In Creede, people believe in hard work, the restorative power of nature and, in many cases, God. In the English department at UC Davis, my colleagues believe in irony, analysis and verbal agility. God has been replaced by literary theory, of course, which has rolled all the way over, in the seventeen years I have taught there, from deconstruction to Marxism with brief side trips into feminism and the postcolonial. In Creede there is no need for literary theory of any kind because there is such an overabundance of things that are actual. Cold, for instance, sometimes minus 50 degrees of it, and wind and drought, and wildfires that can chew up ten thousand acres in a day.
When I began teaching at UC Davis, it was still the home of the poet Gary Snyder. It was then, and still is, one of the finest environmental literature departments around. But times change, and over the years the talk has changed from riprap and plate tectonics to cyberspace as environment, Prius commercials as representations of nature, the suburban lawn as (and here I quote) “a poetic figure for a space,
or spacing, around or under figurality—The lawn therefore a figure for what is excluded in the idea of figure itself—the very substance and / as dimension in which figurality can emerge in itself.”1
My colleagues are brilliant, and so is their research, which proves to us, mostly, our own absurdity—tending our lawns, saving the earth with our Prii—the hollow chuckle often aimed at ourselves. The earth is already lost, they reason, and all that is left is to study the simulacrums, the Man vs. Wild video games and Survivor. I understand that this is the new environmentalism, and I respect it as such.
Last winter, a colleague taught a class in something called “distant reading.” Because I have spent my life trying to teach students close reading, when the grad students first told me about it, I thought it was a joke. But distant reading, according to The New York Times, is “understanding literature not by studying particular texts but by aggregating and analyzing massive amounts of data.”
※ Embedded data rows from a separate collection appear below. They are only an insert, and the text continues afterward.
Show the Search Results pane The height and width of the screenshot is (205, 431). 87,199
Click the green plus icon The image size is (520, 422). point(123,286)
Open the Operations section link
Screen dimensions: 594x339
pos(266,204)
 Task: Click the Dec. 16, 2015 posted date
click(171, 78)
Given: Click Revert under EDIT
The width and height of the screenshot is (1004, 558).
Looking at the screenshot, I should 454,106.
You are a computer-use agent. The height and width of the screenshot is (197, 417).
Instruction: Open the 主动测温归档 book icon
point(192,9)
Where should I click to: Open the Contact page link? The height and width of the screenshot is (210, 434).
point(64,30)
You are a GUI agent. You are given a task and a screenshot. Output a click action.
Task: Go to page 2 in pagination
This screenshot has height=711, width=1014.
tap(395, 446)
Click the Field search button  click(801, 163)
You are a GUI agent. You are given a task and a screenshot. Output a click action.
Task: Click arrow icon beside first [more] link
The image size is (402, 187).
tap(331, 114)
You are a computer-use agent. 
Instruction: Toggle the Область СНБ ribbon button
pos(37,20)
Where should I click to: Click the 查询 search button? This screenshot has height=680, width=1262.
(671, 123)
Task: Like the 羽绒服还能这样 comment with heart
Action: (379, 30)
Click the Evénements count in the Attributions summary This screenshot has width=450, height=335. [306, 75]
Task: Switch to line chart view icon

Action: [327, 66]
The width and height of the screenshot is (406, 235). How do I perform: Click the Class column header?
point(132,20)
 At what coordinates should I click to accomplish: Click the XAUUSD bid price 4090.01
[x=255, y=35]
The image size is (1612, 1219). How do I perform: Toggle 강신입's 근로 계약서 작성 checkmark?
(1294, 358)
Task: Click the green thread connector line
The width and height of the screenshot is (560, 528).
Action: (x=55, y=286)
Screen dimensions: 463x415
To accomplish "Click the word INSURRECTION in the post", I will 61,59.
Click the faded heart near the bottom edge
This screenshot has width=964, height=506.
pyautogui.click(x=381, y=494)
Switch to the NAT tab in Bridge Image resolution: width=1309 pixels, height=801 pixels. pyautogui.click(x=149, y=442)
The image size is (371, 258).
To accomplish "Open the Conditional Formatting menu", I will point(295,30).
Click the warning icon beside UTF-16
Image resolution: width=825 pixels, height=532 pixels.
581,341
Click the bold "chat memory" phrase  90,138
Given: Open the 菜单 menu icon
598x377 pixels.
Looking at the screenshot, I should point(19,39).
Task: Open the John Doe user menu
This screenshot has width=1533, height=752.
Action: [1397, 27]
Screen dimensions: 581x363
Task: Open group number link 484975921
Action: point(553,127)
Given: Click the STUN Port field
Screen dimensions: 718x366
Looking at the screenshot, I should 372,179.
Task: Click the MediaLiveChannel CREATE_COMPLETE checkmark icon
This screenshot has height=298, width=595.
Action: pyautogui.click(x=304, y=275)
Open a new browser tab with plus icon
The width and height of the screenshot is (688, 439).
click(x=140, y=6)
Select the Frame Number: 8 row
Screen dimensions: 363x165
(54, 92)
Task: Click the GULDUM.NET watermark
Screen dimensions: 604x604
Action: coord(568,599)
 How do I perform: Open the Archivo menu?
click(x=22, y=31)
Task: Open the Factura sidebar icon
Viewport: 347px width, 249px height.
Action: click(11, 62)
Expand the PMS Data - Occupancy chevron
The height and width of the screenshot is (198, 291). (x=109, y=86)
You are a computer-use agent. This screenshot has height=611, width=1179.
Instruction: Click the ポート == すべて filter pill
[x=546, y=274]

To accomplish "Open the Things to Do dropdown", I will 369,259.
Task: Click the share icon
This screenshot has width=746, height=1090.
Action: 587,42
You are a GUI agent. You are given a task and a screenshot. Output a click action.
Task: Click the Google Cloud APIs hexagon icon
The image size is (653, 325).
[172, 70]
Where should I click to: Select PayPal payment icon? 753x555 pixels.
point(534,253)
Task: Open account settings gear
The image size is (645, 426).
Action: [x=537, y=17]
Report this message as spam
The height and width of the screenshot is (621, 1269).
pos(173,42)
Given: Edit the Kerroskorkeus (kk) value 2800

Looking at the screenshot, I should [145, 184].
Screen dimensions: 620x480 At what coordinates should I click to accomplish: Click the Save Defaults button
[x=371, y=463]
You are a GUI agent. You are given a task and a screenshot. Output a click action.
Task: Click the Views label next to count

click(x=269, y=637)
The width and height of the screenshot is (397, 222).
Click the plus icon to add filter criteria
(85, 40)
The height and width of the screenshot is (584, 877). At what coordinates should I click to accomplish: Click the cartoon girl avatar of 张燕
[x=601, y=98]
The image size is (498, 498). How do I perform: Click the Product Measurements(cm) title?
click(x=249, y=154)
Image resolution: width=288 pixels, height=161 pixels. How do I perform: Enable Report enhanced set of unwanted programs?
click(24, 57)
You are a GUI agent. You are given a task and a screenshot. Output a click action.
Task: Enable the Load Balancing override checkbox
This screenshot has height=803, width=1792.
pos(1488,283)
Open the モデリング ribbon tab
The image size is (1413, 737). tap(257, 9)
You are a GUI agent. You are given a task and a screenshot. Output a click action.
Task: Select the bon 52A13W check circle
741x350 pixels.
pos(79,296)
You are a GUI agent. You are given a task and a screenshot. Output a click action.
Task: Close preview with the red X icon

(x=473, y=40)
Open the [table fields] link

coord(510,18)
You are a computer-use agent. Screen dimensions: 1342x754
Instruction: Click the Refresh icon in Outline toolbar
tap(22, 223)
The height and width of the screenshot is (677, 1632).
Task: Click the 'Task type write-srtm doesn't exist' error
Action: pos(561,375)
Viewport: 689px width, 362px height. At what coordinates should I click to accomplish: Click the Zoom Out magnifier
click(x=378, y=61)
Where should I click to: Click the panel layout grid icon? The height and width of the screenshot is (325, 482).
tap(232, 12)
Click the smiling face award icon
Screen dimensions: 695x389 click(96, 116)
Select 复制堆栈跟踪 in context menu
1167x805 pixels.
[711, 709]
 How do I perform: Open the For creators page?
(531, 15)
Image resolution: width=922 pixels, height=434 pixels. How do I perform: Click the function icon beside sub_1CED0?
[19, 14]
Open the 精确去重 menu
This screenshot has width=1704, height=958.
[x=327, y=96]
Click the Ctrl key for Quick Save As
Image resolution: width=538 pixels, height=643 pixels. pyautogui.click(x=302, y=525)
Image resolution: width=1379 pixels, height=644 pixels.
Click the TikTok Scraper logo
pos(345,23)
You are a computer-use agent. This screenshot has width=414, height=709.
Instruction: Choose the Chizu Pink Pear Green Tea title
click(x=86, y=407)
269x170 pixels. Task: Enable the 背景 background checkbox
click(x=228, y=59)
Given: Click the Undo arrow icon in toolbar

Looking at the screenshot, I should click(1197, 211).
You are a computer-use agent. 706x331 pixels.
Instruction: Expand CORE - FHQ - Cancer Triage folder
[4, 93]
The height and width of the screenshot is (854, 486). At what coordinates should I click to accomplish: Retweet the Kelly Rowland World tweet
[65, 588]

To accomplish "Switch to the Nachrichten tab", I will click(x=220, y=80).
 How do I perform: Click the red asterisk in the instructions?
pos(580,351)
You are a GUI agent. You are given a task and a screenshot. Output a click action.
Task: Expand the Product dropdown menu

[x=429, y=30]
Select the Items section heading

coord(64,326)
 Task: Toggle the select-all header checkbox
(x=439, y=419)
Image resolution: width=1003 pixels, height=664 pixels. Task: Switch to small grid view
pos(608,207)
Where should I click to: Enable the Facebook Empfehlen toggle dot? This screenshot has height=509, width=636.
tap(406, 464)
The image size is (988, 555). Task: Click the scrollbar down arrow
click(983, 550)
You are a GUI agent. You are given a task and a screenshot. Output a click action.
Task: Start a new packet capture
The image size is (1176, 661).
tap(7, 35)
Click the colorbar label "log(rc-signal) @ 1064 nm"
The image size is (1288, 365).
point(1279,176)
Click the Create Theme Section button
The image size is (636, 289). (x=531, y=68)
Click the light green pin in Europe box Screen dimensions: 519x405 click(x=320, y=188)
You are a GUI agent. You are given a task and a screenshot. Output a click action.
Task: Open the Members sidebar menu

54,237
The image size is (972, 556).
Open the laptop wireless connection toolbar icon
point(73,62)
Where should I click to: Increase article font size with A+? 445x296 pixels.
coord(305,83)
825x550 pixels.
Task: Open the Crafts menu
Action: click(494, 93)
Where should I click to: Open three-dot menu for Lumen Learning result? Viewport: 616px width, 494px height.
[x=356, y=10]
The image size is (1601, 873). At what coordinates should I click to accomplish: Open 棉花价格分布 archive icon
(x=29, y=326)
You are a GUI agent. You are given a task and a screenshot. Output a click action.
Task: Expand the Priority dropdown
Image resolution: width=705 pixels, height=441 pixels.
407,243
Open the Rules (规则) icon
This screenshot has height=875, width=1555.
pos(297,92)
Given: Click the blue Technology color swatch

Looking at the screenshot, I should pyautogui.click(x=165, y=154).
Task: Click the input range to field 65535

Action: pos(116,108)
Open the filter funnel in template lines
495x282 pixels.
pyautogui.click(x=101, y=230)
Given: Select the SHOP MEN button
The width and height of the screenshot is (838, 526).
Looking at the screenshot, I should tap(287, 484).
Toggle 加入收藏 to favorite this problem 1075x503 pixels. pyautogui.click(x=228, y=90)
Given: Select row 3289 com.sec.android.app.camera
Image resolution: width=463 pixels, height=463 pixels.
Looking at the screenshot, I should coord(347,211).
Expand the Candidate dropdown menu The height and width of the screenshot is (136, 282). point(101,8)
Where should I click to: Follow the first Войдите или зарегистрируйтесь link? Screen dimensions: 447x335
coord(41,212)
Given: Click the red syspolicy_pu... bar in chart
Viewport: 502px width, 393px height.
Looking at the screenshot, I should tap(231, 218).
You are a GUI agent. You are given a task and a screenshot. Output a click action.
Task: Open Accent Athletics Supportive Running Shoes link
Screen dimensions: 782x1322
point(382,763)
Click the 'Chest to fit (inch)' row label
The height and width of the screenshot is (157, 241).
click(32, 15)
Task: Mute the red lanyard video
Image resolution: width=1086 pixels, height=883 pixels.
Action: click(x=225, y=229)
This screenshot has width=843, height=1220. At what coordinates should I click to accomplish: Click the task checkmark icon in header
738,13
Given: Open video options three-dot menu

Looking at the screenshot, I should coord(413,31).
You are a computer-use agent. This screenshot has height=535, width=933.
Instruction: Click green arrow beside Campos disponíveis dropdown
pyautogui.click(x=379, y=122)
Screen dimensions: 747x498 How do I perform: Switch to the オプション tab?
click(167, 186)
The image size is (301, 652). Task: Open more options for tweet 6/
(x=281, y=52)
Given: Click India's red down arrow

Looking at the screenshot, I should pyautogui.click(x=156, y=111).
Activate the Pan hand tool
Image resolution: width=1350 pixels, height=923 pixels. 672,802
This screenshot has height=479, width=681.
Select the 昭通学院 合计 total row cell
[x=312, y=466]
“It’s not actually done by people,” my student Becca told me. “You take a body of literature, say, all the books set in Paris from 1490 to 1940, plug them into a computer, and the computer can tell you how many mentions of the Pont Neuf there were.” It was, I understood, an attempt to repurpose literature. As if all beings are best understood only in terms of their aggregate, as if by making things less particular, one made them more powerful or clear.
Last semester, when I asked my class, as I do each quarter, how many of them had ever spent a night sleeping in the wilderness the answer was zero, and I realized for the first time in my teaching life I might be standing in front of a room full of students for whom the words “elk” or “granite” or “bristlecone pine” conjured exactly nothing.